Que se hayan enriquecido genéticamente las relacionadas con el metabolismo de carbohidratos tiene que ver, seguramente, con la expansión de la agricultura y la ganadería. La producción de cereales provocó un aumento de la proporción de carbohidratos en la dieta y la ganadería propició el consumo de leche por adultos, gracias a la mutación que les permite retener la capacidad para digerir lactosa, que es un azúcar, al fin y al cabo.

Algo similar ha ocurrido con las variantes implicadas en el funcionamiento del sistema inmunitario. Las altas densidades de población y, en especial, la convivencia próxima con animales domésticos generó condiciones propicias para la proliferación de parásitos patógenos. No es de extrañar, pues, que el sistema inmunitario de los pueblos agricultores y ganaderos haya adquirido capacidades de las que carecía el de cazadores-recolectores, o haya reforzado ciertos aspectos de su funcionamiento como consecuencia de esas condiciones.

La potenciación a largo plazo es un mecanismo que intensifica la transmisión de señales entre neuronas, por lo que está implicado en el aprendizaje y la memoria.

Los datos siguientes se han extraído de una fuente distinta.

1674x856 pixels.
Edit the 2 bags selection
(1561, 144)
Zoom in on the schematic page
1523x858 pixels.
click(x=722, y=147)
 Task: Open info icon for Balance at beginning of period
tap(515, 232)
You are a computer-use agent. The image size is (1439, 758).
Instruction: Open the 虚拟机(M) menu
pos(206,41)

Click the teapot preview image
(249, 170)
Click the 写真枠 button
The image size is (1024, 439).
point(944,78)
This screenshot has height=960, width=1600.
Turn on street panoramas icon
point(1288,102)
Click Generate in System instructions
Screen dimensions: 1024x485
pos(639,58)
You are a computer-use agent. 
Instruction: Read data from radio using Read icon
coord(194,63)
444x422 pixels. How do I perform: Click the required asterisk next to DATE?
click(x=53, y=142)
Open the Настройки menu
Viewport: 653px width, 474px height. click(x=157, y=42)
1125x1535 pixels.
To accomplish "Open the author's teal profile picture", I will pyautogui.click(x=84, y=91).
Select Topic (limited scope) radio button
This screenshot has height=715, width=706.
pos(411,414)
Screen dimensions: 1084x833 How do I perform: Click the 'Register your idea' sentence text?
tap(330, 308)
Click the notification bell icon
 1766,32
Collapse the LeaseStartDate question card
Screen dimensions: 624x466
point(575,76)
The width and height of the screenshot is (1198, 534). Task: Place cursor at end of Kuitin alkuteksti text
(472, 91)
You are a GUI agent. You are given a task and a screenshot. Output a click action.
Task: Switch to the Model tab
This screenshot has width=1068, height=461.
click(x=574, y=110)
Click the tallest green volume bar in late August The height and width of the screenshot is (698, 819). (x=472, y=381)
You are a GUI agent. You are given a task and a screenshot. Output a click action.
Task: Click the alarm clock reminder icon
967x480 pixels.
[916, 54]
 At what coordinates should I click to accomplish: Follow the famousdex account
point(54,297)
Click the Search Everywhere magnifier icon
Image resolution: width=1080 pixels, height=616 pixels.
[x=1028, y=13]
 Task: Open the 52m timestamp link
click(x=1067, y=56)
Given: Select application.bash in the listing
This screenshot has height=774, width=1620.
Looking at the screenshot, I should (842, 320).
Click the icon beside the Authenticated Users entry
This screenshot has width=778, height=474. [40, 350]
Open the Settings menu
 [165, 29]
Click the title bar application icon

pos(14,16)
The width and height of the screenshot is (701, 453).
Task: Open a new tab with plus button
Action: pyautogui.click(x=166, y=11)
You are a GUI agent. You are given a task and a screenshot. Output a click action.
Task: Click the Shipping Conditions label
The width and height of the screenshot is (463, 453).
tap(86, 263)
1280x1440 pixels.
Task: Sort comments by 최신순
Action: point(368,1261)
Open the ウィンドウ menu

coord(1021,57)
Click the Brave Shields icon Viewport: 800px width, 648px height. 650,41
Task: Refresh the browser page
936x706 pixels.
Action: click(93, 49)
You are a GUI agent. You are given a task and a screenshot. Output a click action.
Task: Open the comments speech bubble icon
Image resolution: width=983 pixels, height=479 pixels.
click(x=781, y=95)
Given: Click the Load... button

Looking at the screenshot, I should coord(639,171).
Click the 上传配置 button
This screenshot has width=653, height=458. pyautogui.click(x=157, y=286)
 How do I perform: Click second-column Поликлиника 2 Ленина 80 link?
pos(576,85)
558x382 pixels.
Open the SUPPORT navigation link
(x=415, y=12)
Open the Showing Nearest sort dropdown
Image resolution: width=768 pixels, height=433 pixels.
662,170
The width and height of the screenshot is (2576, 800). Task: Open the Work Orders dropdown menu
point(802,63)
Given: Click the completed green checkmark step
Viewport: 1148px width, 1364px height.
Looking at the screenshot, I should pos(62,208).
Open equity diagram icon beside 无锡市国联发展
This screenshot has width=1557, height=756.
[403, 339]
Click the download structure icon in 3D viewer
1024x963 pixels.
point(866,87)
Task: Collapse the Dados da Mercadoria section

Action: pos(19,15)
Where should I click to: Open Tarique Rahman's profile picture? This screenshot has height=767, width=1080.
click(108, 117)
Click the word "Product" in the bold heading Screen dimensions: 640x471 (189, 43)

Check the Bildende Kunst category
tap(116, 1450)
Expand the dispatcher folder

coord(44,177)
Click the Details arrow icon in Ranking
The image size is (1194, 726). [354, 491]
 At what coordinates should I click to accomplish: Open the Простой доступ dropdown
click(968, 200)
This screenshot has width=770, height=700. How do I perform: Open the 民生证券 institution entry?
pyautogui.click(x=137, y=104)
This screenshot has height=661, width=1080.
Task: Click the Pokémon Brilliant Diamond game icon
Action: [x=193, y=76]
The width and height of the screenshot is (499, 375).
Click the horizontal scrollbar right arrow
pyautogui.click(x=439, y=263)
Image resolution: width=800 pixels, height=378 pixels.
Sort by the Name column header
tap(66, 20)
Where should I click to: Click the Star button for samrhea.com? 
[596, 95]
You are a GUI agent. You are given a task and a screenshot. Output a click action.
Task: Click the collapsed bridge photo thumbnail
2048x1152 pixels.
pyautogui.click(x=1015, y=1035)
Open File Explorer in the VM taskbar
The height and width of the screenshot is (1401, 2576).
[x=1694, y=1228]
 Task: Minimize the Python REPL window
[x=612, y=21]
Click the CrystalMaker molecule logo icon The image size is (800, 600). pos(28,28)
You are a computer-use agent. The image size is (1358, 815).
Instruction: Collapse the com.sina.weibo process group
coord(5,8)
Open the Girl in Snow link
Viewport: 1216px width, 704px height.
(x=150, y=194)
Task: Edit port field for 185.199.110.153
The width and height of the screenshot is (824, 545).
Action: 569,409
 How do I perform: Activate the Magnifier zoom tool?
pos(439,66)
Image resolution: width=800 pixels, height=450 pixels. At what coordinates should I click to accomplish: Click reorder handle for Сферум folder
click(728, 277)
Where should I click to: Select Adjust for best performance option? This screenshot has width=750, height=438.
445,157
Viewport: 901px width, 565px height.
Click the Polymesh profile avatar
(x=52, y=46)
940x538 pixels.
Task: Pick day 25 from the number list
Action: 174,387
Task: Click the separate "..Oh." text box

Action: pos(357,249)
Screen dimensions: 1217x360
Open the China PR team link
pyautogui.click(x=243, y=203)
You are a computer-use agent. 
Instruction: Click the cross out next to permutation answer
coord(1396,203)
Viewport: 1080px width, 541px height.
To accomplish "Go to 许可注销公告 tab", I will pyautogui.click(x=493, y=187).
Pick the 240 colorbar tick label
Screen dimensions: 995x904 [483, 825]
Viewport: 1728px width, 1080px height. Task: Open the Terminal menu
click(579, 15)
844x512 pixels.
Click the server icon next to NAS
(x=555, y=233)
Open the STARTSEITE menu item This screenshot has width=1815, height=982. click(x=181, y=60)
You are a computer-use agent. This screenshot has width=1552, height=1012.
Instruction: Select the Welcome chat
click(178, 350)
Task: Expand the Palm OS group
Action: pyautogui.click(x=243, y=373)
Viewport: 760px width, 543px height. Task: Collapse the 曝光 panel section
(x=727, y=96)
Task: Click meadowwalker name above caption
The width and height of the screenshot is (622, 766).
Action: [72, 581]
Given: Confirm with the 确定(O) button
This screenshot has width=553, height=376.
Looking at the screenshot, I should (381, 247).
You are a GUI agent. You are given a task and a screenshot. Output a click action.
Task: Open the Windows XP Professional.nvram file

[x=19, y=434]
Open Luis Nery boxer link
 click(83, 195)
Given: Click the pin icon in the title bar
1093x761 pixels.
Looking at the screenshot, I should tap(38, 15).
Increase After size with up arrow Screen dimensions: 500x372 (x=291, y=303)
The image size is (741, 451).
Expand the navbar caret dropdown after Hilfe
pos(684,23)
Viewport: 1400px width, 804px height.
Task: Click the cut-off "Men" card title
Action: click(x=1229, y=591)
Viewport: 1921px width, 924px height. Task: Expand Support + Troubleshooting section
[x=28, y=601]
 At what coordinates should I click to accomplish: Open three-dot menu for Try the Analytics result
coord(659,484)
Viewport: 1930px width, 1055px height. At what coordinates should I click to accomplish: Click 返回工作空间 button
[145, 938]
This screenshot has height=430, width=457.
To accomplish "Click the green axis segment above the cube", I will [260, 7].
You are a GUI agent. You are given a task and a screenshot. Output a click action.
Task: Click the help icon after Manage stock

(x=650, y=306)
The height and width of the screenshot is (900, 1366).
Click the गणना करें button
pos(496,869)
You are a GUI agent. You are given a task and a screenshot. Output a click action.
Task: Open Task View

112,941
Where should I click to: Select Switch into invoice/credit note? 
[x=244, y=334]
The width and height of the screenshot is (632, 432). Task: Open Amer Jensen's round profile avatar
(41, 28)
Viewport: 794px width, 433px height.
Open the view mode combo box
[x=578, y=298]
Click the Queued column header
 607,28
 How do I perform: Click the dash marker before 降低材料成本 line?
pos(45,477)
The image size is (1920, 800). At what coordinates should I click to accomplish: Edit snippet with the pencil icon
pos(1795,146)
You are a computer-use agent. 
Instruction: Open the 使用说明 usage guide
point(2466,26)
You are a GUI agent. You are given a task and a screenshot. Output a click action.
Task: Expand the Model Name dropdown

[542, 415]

Que ese mecanismo haya experimentado una reducción de variantes en su sustrato genético quizás esté relacionado con la importancia creciente del aprendizaje y la transmisión cultural a partir del asentamiento en poblaciones y la emergencia de lo que conocemos como civilización. Aunque ignoramos cómo es esa relación.

Antes se pensaba -y todavía hay quien lo cree- que la civilización, con sus comodidades y su capacidad para amortiguar los efectos de la intemperie sobre nuestro organismo, ha detenido la evolución del linaje humano e, incluso, que al desaparecer las presiones selectivas que actuaron en la prehistoria, nos hemos ido convirtiendo en seres cada vez más defectuosos, pues los menos aptos cada vez sobreviven en mayor medida; y pueden además dejar descendencia. Pero las cosas no son así, sino, como suele ocurrir, más complejas. Porque las presiones selectivas no desaparecen; cambian. Y con ellas, también nuestra naturaleza se transforma.